WHAT IS EXPECTED – Reproduce the data from its first line through the line containing "pyautogui.click(x=48, y=38)", switching every "screenshot" to "screen image" and leaving all else unchanged.

Source records:
* Start *

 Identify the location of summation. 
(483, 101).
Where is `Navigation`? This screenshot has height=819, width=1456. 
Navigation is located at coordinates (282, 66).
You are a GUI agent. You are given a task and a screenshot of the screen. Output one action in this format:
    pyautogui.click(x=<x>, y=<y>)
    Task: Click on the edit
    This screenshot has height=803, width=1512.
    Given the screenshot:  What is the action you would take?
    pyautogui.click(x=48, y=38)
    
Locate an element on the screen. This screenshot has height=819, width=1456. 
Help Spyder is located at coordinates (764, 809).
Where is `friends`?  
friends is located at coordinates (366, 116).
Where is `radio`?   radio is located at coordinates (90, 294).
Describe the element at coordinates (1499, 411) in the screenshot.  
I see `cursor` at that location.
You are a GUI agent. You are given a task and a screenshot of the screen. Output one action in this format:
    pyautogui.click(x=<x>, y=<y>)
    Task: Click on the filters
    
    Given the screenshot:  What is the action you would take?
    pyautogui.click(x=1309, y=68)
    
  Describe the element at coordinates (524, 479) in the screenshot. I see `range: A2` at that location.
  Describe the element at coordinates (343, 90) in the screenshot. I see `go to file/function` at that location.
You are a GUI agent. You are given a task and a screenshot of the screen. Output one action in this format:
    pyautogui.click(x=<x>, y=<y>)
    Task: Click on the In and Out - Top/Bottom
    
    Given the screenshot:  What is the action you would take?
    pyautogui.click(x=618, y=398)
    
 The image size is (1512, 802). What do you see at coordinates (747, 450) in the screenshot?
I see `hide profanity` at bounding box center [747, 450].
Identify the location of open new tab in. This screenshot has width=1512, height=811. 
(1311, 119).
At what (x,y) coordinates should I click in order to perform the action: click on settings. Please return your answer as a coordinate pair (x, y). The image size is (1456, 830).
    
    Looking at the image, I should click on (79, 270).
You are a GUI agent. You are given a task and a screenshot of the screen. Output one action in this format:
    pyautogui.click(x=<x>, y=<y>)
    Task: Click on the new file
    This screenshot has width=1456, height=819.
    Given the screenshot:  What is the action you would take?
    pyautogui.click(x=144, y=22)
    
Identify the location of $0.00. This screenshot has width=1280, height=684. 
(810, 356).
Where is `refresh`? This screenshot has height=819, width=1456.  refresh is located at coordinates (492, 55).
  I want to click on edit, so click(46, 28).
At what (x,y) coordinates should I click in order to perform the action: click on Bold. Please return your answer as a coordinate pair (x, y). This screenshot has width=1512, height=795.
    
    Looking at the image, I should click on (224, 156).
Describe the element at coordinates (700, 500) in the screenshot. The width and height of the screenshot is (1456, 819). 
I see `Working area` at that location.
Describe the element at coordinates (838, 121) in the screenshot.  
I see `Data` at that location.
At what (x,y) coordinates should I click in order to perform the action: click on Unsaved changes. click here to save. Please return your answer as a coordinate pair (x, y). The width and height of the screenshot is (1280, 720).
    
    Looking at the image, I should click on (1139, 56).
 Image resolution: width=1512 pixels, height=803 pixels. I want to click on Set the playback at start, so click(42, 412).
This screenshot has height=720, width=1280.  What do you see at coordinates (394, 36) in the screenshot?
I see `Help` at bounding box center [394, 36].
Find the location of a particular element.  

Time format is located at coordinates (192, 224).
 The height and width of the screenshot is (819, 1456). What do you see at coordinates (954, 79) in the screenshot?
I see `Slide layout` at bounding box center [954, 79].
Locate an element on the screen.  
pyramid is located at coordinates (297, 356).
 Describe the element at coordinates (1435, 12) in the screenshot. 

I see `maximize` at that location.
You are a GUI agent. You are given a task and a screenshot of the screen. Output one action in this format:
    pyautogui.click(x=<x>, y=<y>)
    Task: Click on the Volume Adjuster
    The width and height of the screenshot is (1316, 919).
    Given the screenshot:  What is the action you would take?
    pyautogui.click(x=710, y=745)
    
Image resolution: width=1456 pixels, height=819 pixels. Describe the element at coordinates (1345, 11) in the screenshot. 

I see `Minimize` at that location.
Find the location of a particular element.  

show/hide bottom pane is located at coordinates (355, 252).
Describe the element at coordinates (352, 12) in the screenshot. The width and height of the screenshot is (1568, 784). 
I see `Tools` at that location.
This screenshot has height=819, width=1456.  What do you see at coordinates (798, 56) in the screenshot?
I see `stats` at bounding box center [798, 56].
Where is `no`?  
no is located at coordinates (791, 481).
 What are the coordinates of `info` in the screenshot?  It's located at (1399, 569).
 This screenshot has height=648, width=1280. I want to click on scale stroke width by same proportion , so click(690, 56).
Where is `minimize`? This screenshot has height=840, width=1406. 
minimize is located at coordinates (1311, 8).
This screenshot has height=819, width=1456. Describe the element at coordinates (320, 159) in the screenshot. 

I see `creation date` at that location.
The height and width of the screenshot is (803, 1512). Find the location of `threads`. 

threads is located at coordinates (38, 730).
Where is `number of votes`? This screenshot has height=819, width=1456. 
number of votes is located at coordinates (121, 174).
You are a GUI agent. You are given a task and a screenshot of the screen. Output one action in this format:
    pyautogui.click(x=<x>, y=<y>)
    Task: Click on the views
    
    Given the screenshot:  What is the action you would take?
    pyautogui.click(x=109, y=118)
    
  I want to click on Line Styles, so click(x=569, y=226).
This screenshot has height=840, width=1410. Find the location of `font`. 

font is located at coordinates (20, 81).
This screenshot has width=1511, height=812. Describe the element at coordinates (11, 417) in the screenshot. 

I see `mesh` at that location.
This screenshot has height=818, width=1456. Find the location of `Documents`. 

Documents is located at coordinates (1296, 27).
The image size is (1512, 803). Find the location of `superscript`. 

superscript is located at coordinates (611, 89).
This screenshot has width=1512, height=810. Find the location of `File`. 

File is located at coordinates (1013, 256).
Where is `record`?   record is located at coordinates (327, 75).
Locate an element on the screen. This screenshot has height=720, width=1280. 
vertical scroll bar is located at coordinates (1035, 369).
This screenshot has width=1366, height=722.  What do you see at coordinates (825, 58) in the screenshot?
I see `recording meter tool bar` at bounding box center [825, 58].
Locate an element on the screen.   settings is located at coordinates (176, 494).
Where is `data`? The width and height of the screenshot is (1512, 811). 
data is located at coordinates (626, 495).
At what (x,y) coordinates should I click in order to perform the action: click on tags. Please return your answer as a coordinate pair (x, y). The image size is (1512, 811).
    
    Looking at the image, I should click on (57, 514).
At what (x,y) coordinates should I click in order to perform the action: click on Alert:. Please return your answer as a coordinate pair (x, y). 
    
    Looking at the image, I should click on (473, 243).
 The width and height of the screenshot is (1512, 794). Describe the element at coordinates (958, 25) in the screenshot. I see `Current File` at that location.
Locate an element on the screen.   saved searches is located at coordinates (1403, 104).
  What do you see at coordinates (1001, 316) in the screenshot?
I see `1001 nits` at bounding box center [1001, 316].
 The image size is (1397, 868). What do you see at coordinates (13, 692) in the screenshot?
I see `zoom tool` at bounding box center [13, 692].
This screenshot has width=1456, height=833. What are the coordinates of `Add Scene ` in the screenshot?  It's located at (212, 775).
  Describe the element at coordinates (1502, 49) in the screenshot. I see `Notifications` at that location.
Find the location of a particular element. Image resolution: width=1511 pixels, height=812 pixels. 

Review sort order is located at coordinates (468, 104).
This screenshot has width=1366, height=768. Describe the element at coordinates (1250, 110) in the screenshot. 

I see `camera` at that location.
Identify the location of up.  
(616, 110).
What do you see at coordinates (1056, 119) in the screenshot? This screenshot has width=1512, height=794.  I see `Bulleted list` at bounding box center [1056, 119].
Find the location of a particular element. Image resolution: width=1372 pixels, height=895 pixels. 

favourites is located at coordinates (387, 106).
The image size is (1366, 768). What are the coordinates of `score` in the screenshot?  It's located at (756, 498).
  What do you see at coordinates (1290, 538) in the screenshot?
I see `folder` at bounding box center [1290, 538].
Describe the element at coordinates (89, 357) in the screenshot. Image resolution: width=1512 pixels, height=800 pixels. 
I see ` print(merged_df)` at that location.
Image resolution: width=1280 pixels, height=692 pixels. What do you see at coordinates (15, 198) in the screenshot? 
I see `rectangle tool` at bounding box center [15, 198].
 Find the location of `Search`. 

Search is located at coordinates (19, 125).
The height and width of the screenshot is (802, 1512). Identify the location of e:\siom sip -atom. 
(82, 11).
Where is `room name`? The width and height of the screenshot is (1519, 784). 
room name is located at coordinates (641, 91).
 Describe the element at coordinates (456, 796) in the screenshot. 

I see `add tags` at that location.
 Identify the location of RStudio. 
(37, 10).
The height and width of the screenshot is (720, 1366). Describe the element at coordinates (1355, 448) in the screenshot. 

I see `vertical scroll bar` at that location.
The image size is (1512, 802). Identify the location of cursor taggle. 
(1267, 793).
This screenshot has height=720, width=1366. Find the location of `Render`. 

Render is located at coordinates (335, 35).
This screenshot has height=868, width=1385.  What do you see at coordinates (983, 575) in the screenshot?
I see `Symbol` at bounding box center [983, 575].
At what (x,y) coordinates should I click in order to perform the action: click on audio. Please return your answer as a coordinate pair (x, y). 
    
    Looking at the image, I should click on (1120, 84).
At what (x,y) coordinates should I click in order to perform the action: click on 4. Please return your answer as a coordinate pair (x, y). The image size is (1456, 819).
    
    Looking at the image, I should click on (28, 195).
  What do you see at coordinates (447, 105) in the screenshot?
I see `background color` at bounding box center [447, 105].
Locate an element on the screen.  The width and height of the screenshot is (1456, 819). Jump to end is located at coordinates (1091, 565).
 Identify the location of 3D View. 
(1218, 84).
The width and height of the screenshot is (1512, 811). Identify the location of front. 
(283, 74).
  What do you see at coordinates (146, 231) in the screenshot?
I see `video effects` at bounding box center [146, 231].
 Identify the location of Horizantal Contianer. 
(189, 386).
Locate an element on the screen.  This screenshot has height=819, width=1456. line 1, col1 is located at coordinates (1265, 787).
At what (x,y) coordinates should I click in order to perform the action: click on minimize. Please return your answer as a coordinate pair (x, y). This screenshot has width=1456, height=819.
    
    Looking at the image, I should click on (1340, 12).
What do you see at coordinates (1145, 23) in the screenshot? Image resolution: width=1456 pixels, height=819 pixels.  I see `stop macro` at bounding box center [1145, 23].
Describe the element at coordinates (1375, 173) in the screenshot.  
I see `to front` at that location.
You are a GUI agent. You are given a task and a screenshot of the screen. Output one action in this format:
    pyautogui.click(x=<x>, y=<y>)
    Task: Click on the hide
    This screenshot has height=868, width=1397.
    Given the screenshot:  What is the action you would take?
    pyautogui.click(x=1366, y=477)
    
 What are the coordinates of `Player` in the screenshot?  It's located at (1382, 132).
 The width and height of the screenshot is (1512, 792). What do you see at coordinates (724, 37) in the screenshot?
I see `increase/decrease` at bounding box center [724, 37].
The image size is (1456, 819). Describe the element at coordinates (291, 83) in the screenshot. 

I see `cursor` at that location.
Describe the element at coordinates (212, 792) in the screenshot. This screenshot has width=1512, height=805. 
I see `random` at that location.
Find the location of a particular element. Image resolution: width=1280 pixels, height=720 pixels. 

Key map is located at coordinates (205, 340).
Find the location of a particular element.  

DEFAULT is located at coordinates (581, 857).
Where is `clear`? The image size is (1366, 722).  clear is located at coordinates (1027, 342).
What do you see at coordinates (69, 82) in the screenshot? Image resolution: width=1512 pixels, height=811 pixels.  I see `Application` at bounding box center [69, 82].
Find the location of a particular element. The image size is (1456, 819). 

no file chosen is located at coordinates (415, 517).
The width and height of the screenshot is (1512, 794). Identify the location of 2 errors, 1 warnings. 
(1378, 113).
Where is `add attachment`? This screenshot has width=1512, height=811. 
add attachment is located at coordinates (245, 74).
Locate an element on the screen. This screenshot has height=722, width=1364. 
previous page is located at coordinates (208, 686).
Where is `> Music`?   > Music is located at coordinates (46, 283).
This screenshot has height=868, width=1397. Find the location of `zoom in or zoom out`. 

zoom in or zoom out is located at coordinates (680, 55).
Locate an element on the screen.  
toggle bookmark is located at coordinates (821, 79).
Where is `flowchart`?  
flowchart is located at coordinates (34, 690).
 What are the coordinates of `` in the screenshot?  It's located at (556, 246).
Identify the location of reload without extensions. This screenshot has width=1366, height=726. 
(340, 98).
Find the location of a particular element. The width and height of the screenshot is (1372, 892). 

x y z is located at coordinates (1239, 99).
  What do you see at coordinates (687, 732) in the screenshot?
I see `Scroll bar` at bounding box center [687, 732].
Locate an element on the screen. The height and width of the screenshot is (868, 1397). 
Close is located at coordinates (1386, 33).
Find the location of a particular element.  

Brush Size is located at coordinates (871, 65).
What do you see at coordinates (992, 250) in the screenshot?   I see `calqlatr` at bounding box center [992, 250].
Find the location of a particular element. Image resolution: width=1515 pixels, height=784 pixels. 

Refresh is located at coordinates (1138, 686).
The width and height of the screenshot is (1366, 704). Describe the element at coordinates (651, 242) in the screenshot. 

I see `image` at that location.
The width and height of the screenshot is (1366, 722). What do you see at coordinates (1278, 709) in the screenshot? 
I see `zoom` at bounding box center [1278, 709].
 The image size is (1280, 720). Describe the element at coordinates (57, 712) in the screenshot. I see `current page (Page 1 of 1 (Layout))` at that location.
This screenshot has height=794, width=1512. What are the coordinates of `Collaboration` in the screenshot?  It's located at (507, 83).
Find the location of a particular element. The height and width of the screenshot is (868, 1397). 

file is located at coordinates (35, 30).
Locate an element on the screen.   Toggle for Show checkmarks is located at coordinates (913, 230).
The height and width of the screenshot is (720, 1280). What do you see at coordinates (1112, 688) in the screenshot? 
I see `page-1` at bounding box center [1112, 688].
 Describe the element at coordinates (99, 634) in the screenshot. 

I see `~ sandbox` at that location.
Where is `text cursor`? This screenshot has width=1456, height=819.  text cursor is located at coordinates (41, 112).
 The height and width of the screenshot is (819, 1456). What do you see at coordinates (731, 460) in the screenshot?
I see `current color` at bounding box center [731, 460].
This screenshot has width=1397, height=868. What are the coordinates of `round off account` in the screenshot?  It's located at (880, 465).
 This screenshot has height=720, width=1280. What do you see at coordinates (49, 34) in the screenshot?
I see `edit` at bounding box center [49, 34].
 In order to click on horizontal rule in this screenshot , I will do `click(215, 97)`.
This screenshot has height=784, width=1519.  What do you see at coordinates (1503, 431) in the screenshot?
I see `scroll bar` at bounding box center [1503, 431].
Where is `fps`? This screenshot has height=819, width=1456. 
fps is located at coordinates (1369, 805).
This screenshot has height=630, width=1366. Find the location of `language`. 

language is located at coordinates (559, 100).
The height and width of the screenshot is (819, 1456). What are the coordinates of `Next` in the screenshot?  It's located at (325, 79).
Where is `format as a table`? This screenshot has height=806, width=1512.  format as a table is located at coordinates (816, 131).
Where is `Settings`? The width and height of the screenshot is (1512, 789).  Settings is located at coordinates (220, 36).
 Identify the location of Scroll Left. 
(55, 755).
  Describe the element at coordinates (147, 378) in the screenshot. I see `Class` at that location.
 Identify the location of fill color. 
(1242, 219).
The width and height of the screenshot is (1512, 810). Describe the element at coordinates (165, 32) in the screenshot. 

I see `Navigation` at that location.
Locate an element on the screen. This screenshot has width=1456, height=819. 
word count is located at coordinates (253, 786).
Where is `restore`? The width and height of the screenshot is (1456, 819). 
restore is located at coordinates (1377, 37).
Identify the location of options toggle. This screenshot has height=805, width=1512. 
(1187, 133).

* End *

OUTPUT BELOW –
 Identify the location of summation. 
(483, 101).
Where is `Navigation`? This screen image has height=819, width=1456. 
Navigation is located at coordinates (282, 66).
You are a GUI agent. You are given a task and a screen image of the screen. Output one action in this format:
    pyautogui.click(x=<x>, y=<y>)
    Task: Click on the edit
    This screen image has height=803, width=1512.
    Given the screen image:  What is the action you would take?
    pyautogui.click(x=48, y=38)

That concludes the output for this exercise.